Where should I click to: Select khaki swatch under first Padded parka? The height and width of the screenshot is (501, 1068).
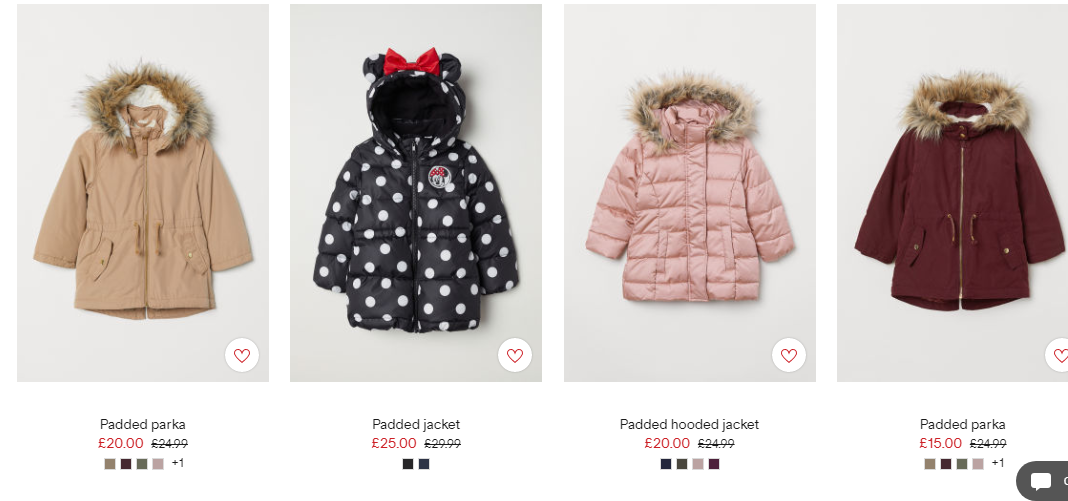(x=110, y=464)
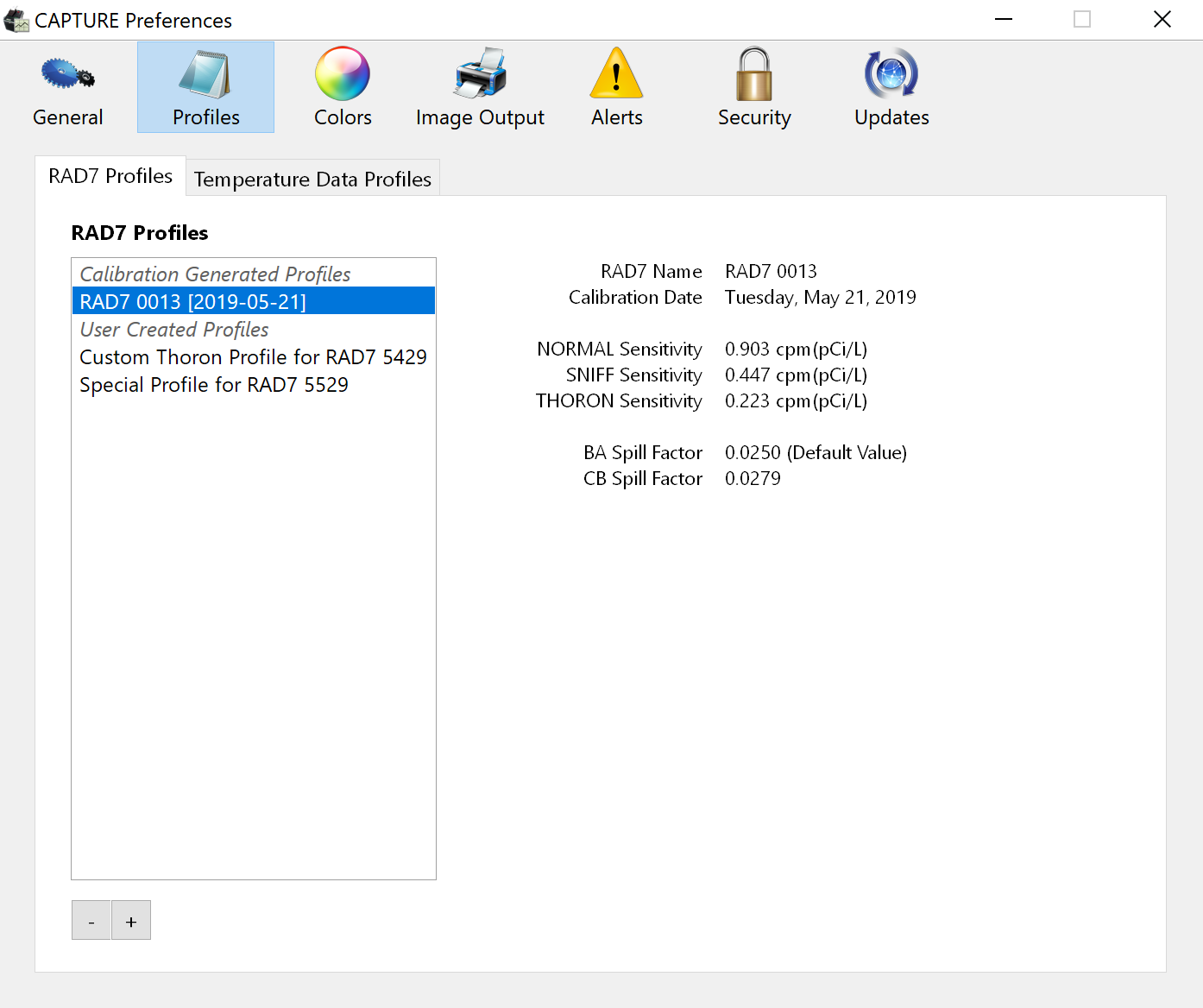Click the CB Spill Factor value 0.0279
Image resolution: width=1203 pixels, height=1008 pixels.
pos(753,479)
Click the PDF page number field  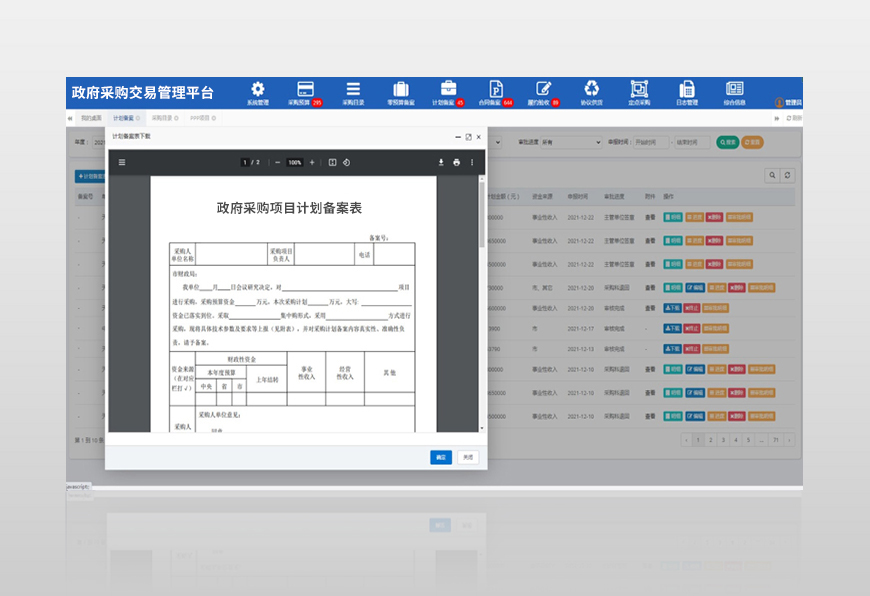click(244, 162)
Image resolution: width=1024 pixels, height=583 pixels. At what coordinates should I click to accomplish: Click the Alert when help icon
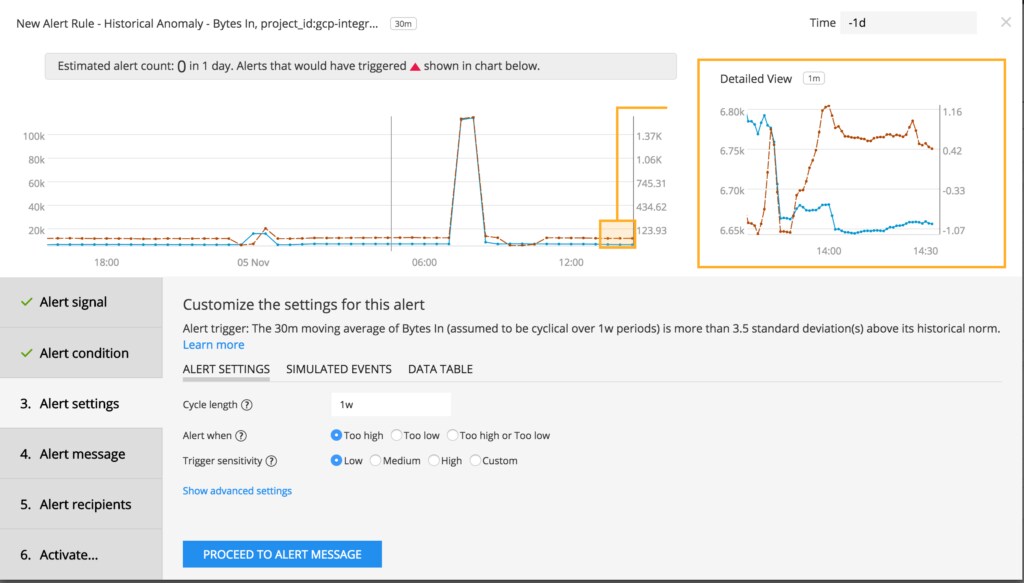pos(241,435)

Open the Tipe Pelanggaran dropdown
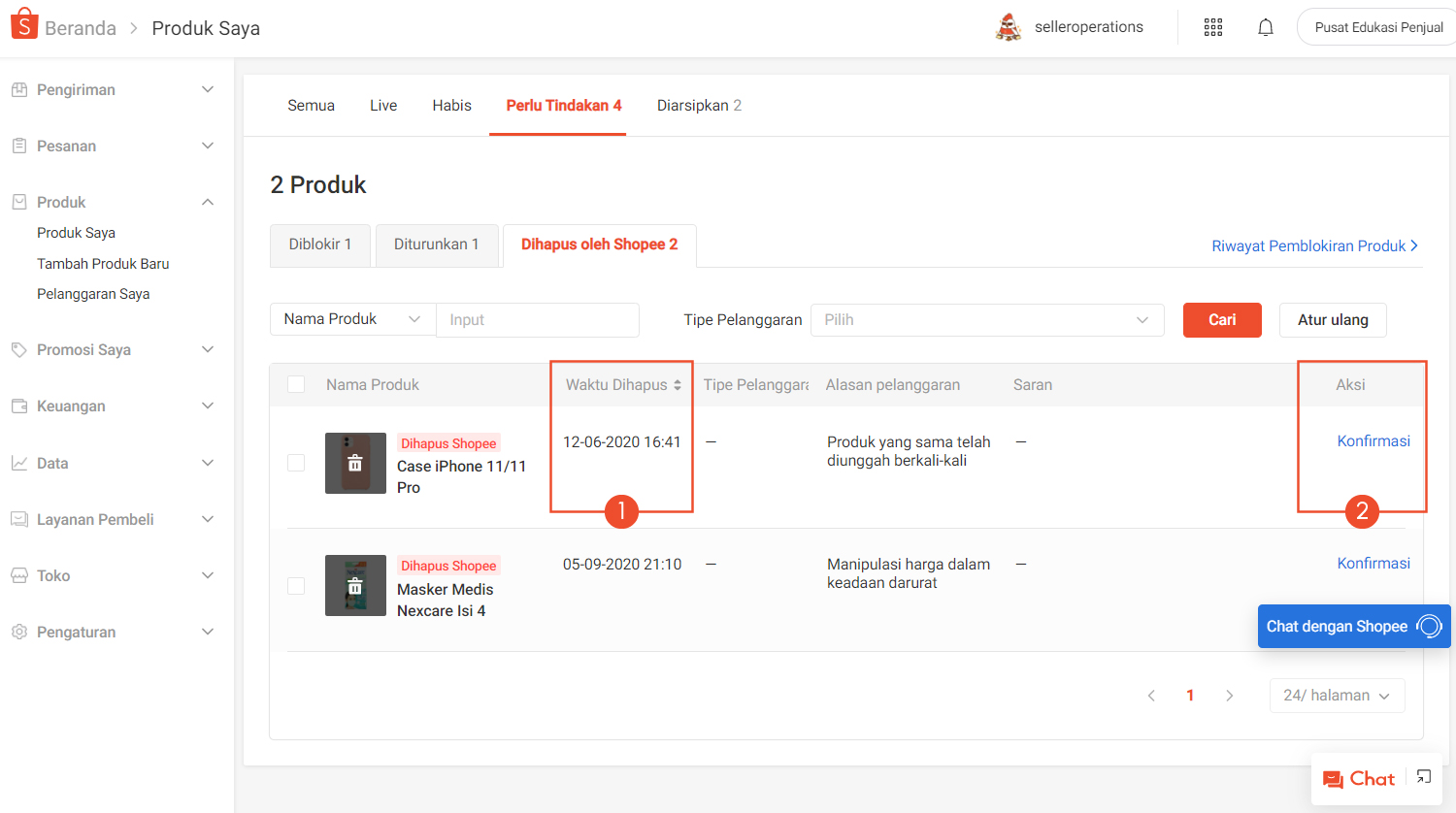[986, 320]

━━━━━━━━━━

__Required action__:
Restate, exactly as they appear, the line with "Image resolution: width=1024" and all the lines after it up to the end of the data above; images do not belong in the copy.

__Result of this task__:
Image resolution: width=1024 pixels, height=583 pixels. At what coordinates should I click to accomplish: Click the Alert when help icon
pos(241,435)

Open the Tipe Pelanggaran dropdown
[986, 320]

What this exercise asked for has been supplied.